Recorded data section start

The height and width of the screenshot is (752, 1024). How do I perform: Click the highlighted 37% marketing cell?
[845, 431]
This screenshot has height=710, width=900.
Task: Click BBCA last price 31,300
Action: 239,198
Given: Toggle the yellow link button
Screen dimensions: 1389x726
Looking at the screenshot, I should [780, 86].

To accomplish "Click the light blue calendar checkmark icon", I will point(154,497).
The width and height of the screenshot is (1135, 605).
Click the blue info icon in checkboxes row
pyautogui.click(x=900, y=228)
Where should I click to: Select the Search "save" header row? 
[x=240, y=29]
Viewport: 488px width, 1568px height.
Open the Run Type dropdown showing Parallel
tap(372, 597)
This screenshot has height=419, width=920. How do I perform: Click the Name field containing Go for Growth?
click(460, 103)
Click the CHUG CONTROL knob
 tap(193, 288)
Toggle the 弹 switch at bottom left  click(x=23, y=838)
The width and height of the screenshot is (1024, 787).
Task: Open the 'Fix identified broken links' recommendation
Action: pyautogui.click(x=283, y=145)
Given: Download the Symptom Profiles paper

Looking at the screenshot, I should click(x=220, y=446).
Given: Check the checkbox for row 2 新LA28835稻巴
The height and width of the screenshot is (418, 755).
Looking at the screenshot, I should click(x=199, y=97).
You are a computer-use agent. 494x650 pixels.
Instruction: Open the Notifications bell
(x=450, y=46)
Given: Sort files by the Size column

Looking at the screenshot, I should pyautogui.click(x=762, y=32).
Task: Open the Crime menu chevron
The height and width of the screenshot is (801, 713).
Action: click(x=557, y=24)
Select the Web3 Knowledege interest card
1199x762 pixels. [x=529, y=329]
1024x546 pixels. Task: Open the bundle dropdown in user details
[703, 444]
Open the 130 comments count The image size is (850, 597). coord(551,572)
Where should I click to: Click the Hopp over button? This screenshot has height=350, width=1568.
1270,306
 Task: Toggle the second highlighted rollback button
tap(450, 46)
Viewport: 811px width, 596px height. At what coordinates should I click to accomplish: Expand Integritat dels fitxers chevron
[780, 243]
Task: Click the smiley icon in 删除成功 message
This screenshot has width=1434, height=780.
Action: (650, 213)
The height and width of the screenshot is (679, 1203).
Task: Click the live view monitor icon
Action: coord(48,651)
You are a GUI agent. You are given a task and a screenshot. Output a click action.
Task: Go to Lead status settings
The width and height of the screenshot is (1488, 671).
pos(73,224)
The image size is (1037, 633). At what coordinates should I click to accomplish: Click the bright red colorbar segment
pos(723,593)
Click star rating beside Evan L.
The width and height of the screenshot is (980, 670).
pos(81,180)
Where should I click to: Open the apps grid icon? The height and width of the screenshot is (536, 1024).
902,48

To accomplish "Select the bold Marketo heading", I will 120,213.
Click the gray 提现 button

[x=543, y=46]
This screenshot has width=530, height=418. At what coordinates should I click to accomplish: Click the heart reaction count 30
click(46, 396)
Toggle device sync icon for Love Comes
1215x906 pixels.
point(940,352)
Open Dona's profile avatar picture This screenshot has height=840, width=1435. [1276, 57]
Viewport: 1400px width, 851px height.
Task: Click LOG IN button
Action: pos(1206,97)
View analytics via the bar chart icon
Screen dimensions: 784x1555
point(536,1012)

Recorded data section end

» **What is needed**
Each line from the material above that mentions the word "agent" needs to be copied.

» **Task result**
You are a computer-use agent. 494x650 pixels.
You are a GUI agent. You are given a task and a screenshot. Output a click action.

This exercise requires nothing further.